Now go and find yourself yours or Mrs Davejs wooliest item - not her best cashmere, for crying out loud! rolleyes Then sit yourself down, don't do it standing cos your legs might give out. Right, now shove a load of it in your mouth!!
EEwwwwwwwwwwwwwwww disgusting!!!!!
Dunno what its done to you, but I'm running round me front room here, with me toes curled up to the heal. The wool absorbs every drop of moisture in your mouth Ok now chew the woolly item, rub it between your teeth and it squeaks ewwwwwwwwwwww
There see what I mean! Now you can go back to your rhubarb leaf and never do it again!
MissChief - Teeth in agony and toes curled permanently confused

Out of interest does someone chewing cotton wool have the same effect?
Quote by easy
Out of interest does someone chewing cotton wool have the same effect?

smile
At the risk of hijacking my own thread...
Thank you passionkiss to everyone for their 'welcome backs' and hellos. I was so afraid nobody would notice! redface
Sappho xxx
OK MISSCHIEF !!
Try this for size: A cardigan licking ghost spider
:eeek: :eeek: :eeek:
Quote by Sgt Bilko
Try this for size: A cardigan licking ghost spider

You Bastard!!!!!!!!!! I was just about to go to bed n all!!!!! :lol2:
May your dreams be filled with giant mushrooms and may they be smellavision dreams! (might need mushroom eating MrsBilko for that last bit lol )
Quote by MISSCHIEF
(might need mushroom eating MrsBilko for that last bit lol )

I dream of a mushroom eating Mrs Bilko !!! (Anything eating Mrs Bilko is good for me!!) :lol: :lol:
Okay - well here goes...........
First of all WELCMOE BACK SAPPHO :inlove: :happy:
I know I have had her virtually to myself for the last few weeks but it is lovely to see her back in the cafe!! :love:
Right, as for phobias. The only REALLY dreadful fear I have is one that has already been mentioned a lot on here. Our hideous eight legged friends the arachnids. Yep - spiders :eeek:
I am normally very placid and, generally speaking, love all living creatures. But show me a spider (anything larger than half an inch will do) and I lose it completely. I leap about and will do anything to avoid them. Throwing small children into their path is a favourite!
If I find one in the house then it HAS to die. If I put it outside then I KNOW that the devious little b*st**d will come back looking for me (probably with several mates armed with pickaxe handles! :shock: ). If I leave the room to find something heavy to squish it with and, when I come back, it has gone I become almost possessed. I will move furniture around and not rest until I have found it and killed it. That way you know where they are :twisted:
The other phobia is a little bit stranger. Buttons! :shock: :eeek: I can put up with them when they are attached to something (though even then they are not my favourite things) but once they are loose!!!! :shock: Horrible! My mother thinks that, when I was extremely small, I got into trouble for putting a button in my mouth! The very thought of it is making me wretch right now! Funny how these things stay with you!
That's it really.
Will
SO glad to see Sappho back :inlove:
Quote by Sappho
At the risk of hijacking my own thread...

[Stored records]
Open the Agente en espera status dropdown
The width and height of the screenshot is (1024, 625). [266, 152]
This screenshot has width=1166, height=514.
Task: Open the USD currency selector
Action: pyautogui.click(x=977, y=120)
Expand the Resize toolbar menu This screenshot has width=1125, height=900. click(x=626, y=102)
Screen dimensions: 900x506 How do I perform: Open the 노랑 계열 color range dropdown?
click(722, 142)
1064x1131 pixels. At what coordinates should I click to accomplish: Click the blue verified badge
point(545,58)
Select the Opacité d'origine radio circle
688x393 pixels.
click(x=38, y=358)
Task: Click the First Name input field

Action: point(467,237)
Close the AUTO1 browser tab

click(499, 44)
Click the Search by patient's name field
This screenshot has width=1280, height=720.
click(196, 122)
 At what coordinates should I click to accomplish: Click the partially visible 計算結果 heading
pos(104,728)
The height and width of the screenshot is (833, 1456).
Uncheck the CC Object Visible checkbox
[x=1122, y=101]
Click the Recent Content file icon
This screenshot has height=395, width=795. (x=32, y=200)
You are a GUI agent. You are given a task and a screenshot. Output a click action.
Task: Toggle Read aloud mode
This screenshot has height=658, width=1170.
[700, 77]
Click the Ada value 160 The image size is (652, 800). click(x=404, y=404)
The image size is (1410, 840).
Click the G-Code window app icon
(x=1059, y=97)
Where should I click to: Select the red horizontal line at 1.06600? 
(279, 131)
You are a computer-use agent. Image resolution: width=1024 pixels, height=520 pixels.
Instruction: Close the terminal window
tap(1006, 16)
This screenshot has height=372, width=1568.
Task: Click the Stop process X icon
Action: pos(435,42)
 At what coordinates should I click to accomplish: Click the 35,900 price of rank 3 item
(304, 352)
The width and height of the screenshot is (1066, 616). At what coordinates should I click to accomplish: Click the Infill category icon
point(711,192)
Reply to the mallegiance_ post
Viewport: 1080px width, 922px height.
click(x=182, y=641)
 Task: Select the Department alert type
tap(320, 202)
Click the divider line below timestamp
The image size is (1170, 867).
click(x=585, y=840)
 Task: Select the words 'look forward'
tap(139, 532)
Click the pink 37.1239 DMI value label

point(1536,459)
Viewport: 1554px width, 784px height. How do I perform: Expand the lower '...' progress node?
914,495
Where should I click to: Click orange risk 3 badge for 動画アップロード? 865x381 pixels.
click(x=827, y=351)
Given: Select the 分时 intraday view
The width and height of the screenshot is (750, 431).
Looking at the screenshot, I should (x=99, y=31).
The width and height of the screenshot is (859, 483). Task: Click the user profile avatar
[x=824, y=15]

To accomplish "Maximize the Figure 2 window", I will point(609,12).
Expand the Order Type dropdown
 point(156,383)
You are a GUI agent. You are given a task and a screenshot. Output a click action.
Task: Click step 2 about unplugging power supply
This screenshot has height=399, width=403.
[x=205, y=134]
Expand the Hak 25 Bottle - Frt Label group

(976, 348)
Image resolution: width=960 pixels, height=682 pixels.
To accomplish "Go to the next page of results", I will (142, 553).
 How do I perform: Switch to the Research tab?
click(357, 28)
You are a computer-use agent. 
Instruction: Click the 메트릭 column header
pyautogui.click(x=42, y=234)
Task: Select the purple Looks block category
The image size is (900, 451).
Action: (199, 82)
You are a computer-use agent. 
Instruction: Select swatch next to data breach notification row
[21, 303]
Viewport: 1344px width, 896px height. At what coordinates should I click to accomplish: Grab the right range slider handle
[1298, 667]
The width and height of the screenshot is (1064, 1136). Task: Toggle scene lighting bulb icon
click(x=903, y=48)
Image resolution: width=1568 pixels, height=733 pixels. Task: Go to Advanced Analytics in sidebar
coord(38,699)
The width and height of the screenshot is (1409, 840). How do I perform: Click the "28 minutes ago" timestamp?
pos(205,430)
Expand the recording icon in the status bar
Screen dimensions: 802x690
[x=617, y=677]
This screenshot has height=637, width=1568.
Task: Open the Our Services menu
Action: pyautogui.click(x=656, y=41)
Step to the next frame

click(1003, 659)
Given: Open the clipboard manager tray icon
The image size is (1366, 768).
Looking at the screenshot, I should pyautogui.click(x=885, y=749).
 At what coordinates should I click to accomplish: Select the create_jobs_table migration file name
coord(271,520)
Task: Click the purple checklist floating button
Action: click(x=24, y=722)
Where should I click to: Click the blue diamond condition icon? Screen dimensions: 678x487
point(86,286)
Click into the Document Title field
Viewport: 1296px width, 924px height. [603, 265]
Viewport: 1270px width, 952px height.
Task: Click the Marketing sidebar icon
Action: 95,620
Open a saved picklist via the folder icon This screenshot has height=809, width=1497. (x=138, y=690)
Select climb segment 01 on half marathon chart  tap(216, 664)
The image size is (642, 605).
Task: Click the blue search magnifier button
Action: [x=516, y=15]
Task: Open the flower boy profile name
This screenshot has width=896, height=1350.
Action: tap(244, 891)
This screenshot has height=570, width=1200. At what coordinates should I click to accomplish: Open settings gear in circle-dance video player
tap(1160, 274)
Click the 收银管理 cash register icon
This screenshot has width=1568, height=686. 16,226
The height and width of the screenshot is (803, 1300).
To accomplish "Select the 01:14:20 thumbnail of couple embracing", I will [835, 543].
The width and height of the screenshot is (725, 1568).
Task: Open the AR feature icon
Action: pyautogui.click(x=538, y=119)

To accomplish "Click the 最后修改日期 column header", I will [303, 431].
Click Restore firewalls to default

OBJECTIVES |
**a.** Answer these from the phobia thread:
(i) What does the wool absorb once it is in your mouth?
(ii) How large must a spider be to make the spider-fearing writer lose it completely?
(iii) What does that writer's mother think happened when the writer was extremely small?
**b.** Does each statement agree with the phobia thread? Answer yes or no, and quote the words that decide it.
(i) The writer who fears spiders lets one live if it is found in the house.
(ii) The writer who fears buttons can put up with them when they are attached to something.
(iii) Sappho was afraid nobody would notice the return.
**c.** Pick up the phobia thread after its last line and keep it going.

RESPONSES IN ORDER |
**a.**
(i) Every drop of moisture in your mouth.
(ii) Anything larger than half an inch.
(iii) The writer got into trouble for putting a button in their mouth.

**b.**
(i) No: "If I find one in the house then it HAS to die."
(ii) Yes: "I can put up with them when they are attached to something"
(iii) Yes: "I was so afraid nobody would notice!"

**c.**
Thank you passionkiss to everyone for their 'welcome backs' and hellos. I was so afraid nobody would notice! redface
Sappho xxx

And congrats on reaching a thousand. (You don't look a day over 23 ;-) )
worship :worship: :worship:
I hate thunderstorms - and it looks as though we might be in for one tonight :cry:
Before anyone makes fun of me let me say that I like to see spiders, as they help to keep the place free of flies. Whenever I find a spider trapped in the bath I rescue it very carefully and release it back on the floor...
Mike.
Quote by RSAB2
:uhoh: spiders!
Mrs RSAB2 xxx

Seconds that! Horrible things. I once was involved in an armed robbery....meaning I was the victim, working at a shop during college. A guy came in, late 30's pointed his Glock at me and demanded all our money in the till and cigs. Now, I was pretty cool about it, I mean, I kept my composure, warned him that another member of staff was on her break in the back room in case he heard any noises. I was co-operative, begging him to stay calm and in the process he could leave with what ever he wanted and reassuring him I wasn't going to try and stop him, in the process nearly breaking a finger pressing our silent alarm.
Now the oddest thing was, even though he had a hand gun pointed at me, I was ok. That's until he left and the police hadn't arrived yet. I bawled as I locked the door and then fainted.
Now, if he had thrown a spider at me...............it would have gone so horribly wrong, LOL
Silky xxx
rotflmao :rotflmao: :rotflmao: :rotflmao:
Bluddy awful thing to go through :therethere: but sorry, couldn't help laughing at the spider bit :lol2:
Quote by MISSCHIEF
rotflmao :rotflmao: :rotflmao: :rotflmao:
Bluddy awful thing to go through :therethere: but sorry, couldn't help laughing at the spider bit :lol2:

Tis true! I wish there was a way to stop the wretching fear of the little 8 legged bastards, but I just leave them under a glass for G to deal with when he gets home. Thats unless I've not hoovered it up first and left the hoover on for several hours to make sure the creature from hell is dead.
I make the kids hoover the blighters up! I yell at them from the safety of the top of the stairs, to stop being such wusses and it won't hurt them etc rotflmao
Quote by MISSCHIEF
I make the kids hoover the blighters up! I yell at them from the safety of the top of the stairs, to stop being such wusses and it won't hurt them etc rotflmao
:laughabove: :rotflmao: :laughabove: :rotflmao: :laughabove: :rotflmao: :laughabove: :rotflmao:
Too true innit!?
< a yorkshire tale of terror, in a kinda "when i we're a lad in a mining village" stylee . . . for about as long as i can keep it up and still make some kinda sense to speakers of southern dialects anyway ;-) >
when i we're nowt but a nipper, and t'pit we're still oppen, and t'old railway track that ran darn to t'pit we're still there, rustin' away, t'council decided to pull up all t'track and t'sidings and razed t'fields and chopped t'tree's down, to stick a few more houses on t'land. . . . that's enough of all t'ting btw . . .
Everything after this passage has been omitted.